AVAILABLE DATA START

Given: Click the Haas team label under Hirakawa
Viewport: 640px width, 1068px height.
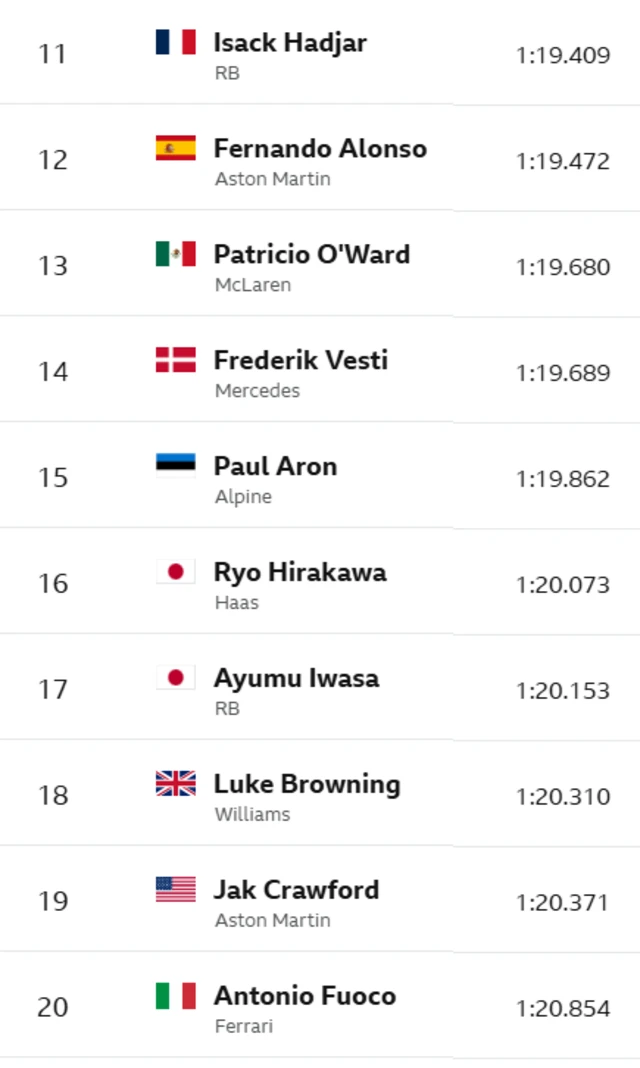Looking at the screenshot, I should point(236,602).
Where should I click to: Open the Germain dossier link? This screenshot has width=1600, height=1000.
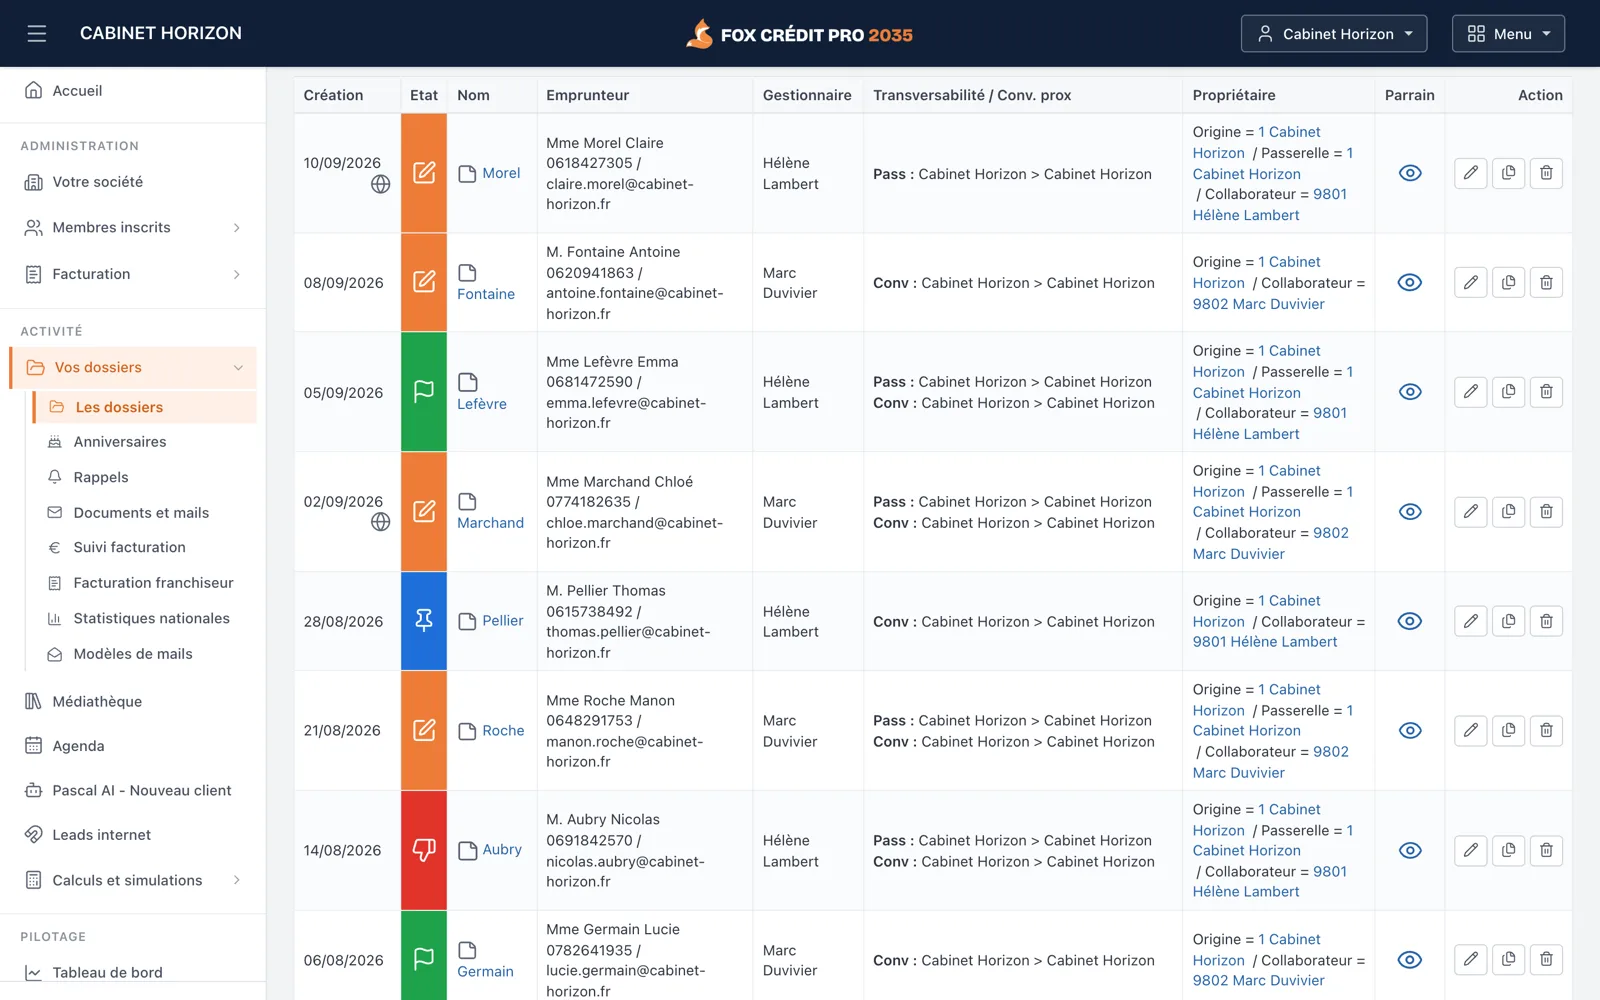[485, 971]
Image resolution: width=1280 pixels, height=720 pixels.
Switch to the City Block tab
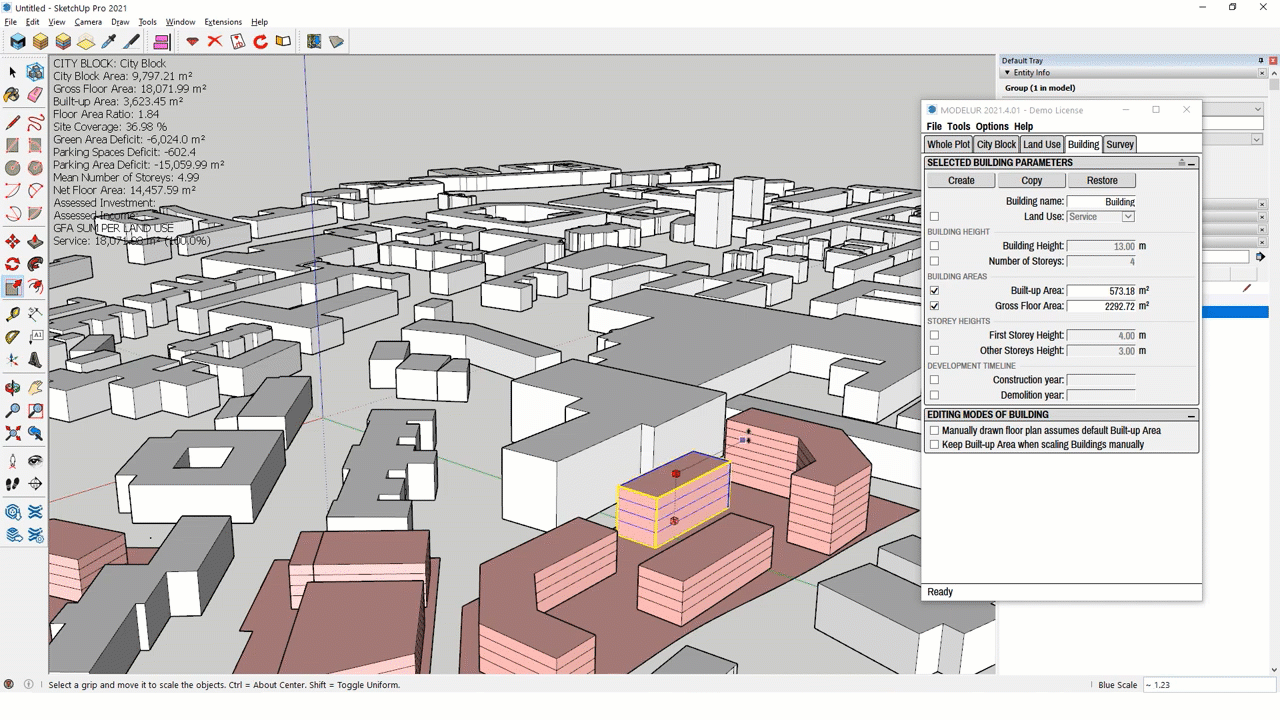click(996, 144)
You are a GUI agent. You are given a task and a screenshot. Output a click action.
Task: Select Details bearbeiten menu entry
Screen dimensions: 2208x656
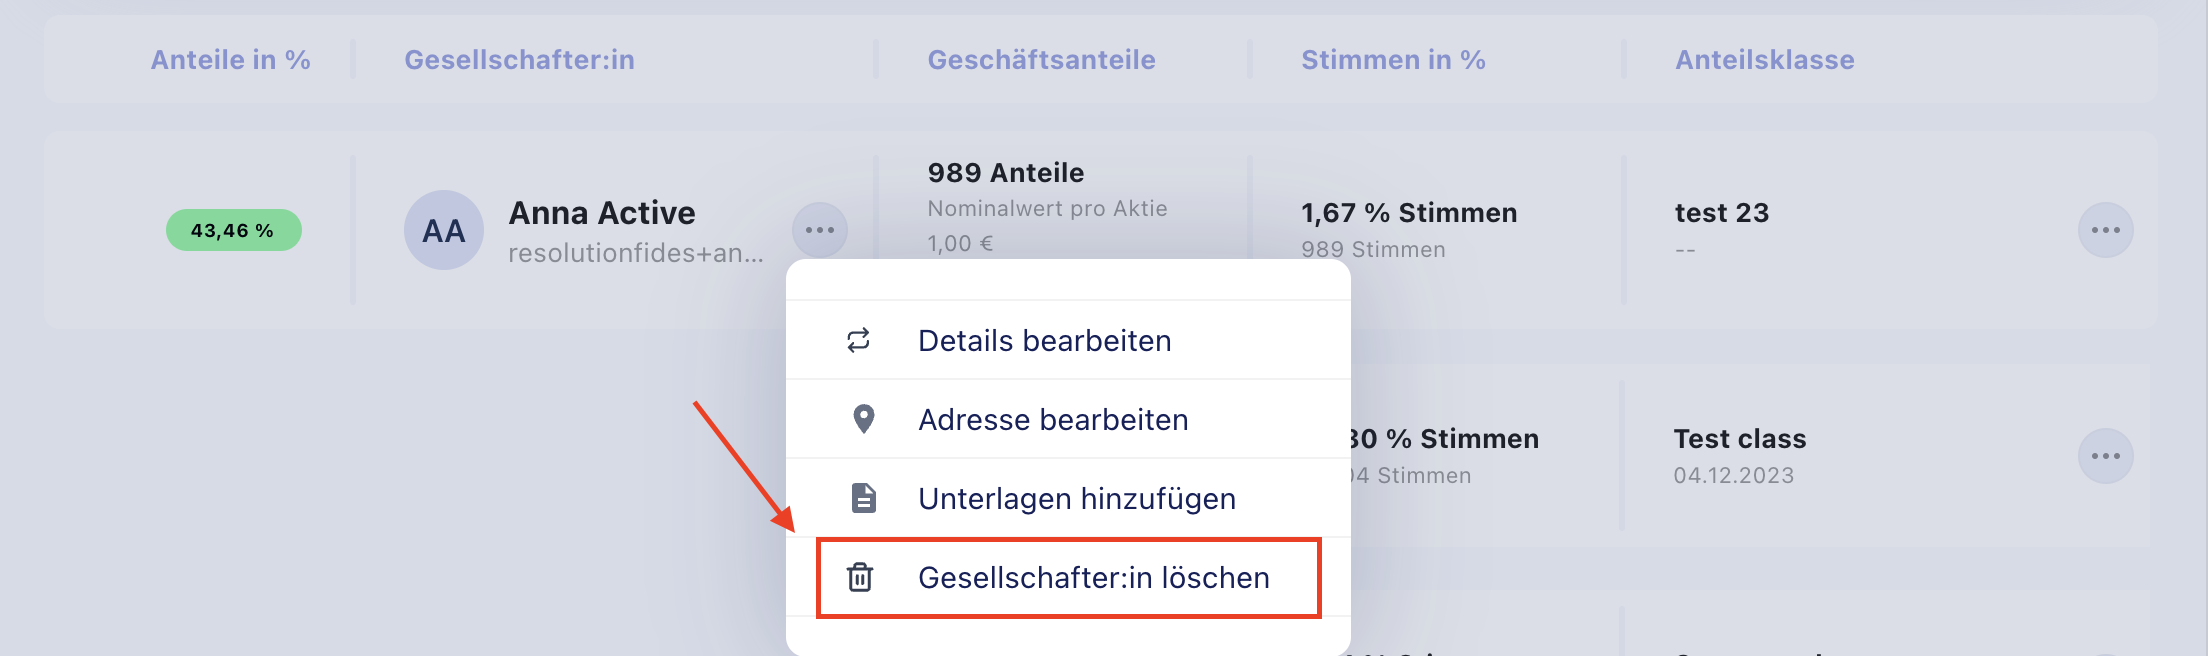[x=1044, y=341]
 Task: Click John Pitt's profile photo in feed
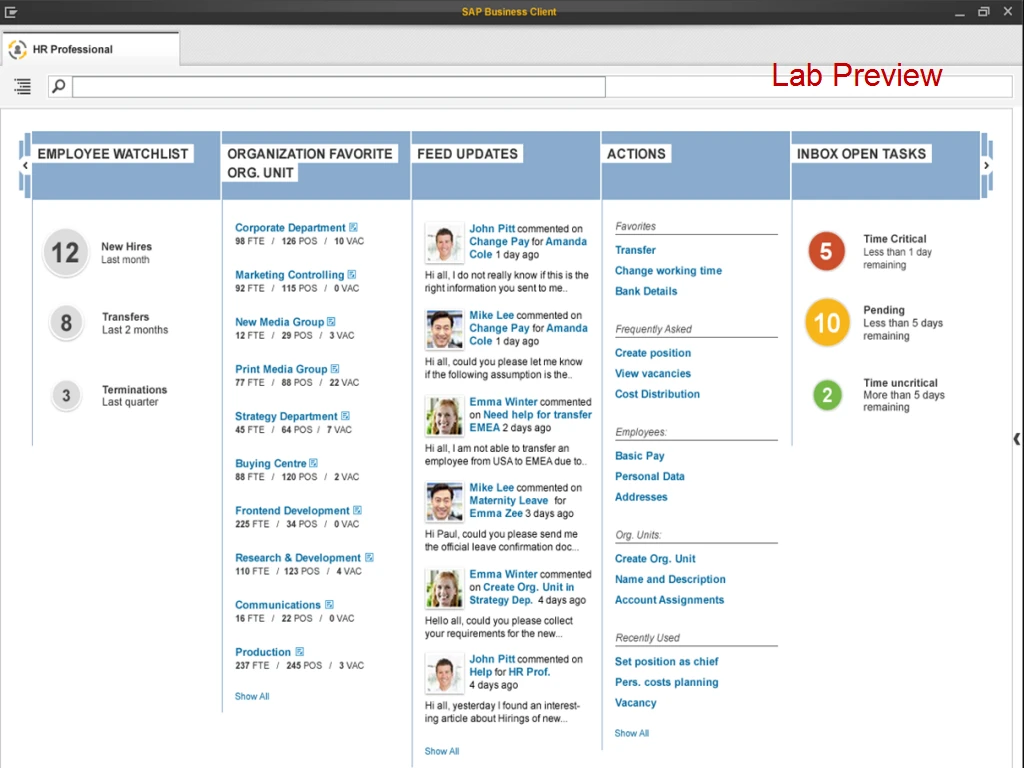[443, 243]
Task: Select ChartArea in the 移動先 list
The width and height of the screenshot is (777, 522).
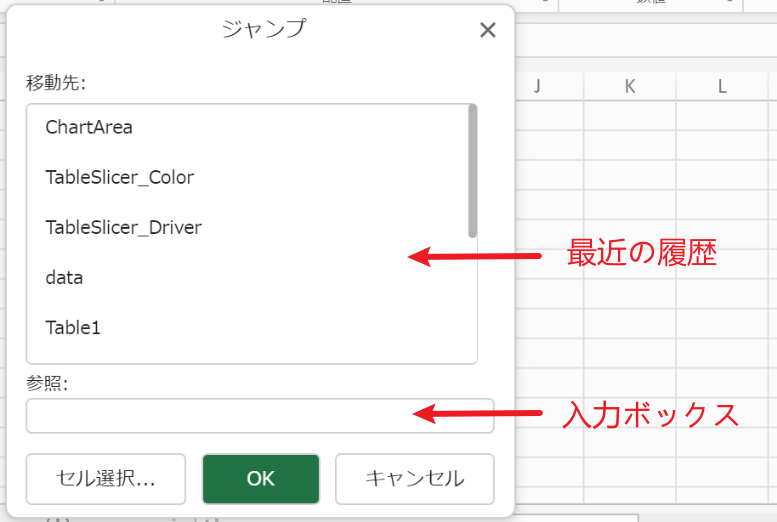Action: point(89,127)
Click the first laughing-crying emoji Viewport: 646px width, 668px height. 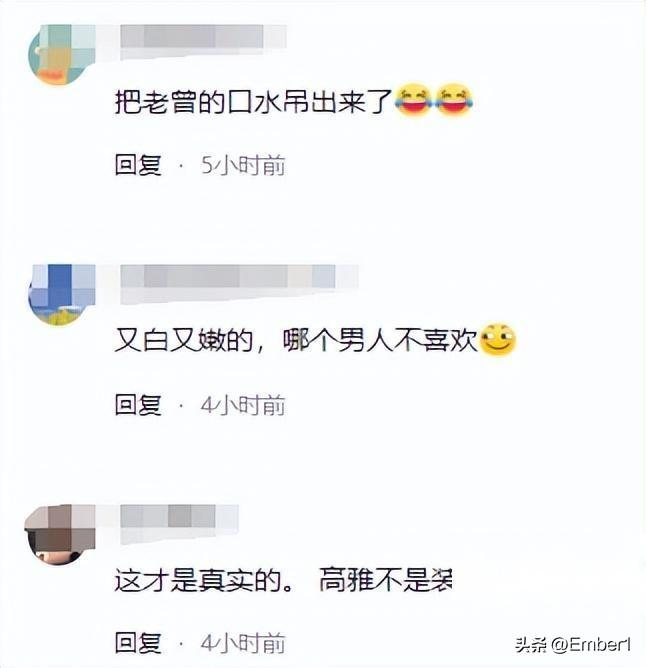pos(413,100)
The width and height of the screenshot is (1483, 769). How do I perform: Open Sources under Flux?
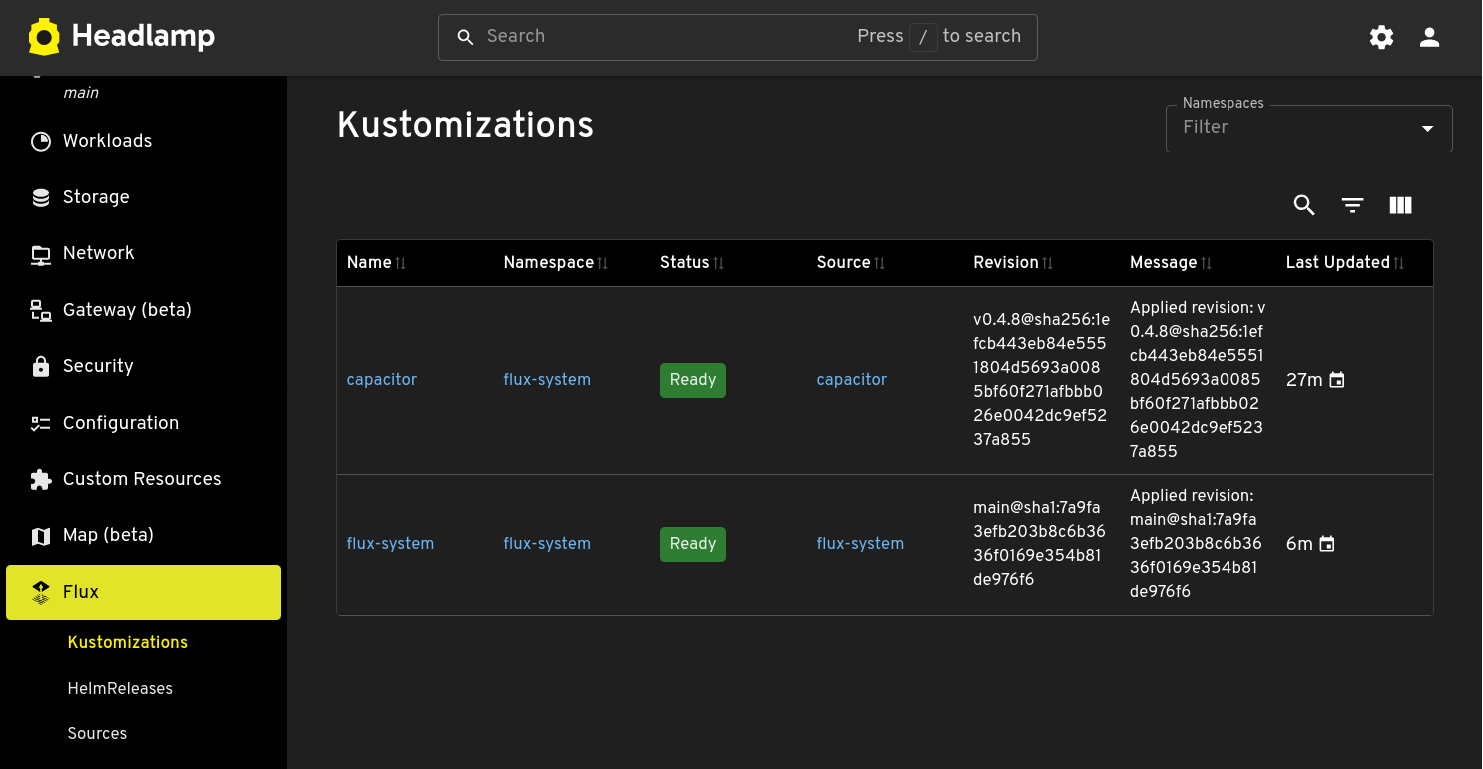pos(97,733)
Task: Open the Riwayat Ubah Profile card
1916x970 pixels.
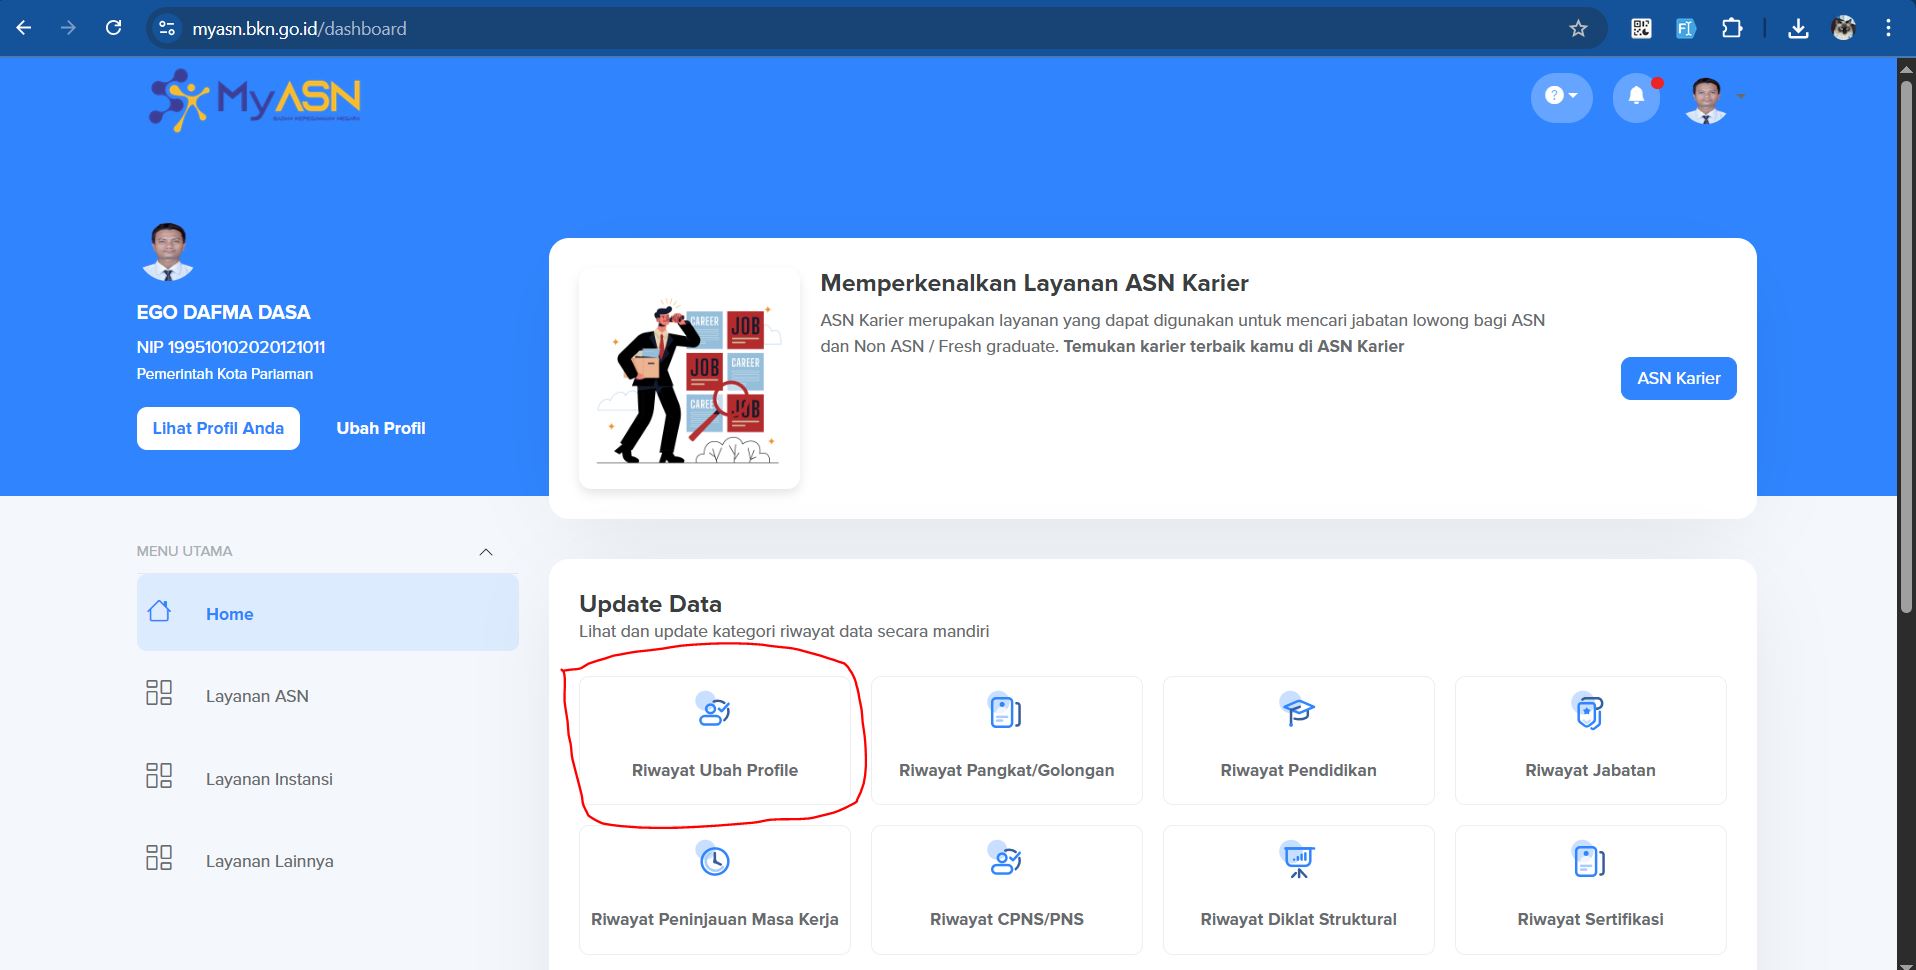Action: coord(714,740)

AVAILABLE DATA END

TASK: Throughout the data above, find each line that includes the string "Select"; state only how many there are.

RESULT OF THE TASK: 2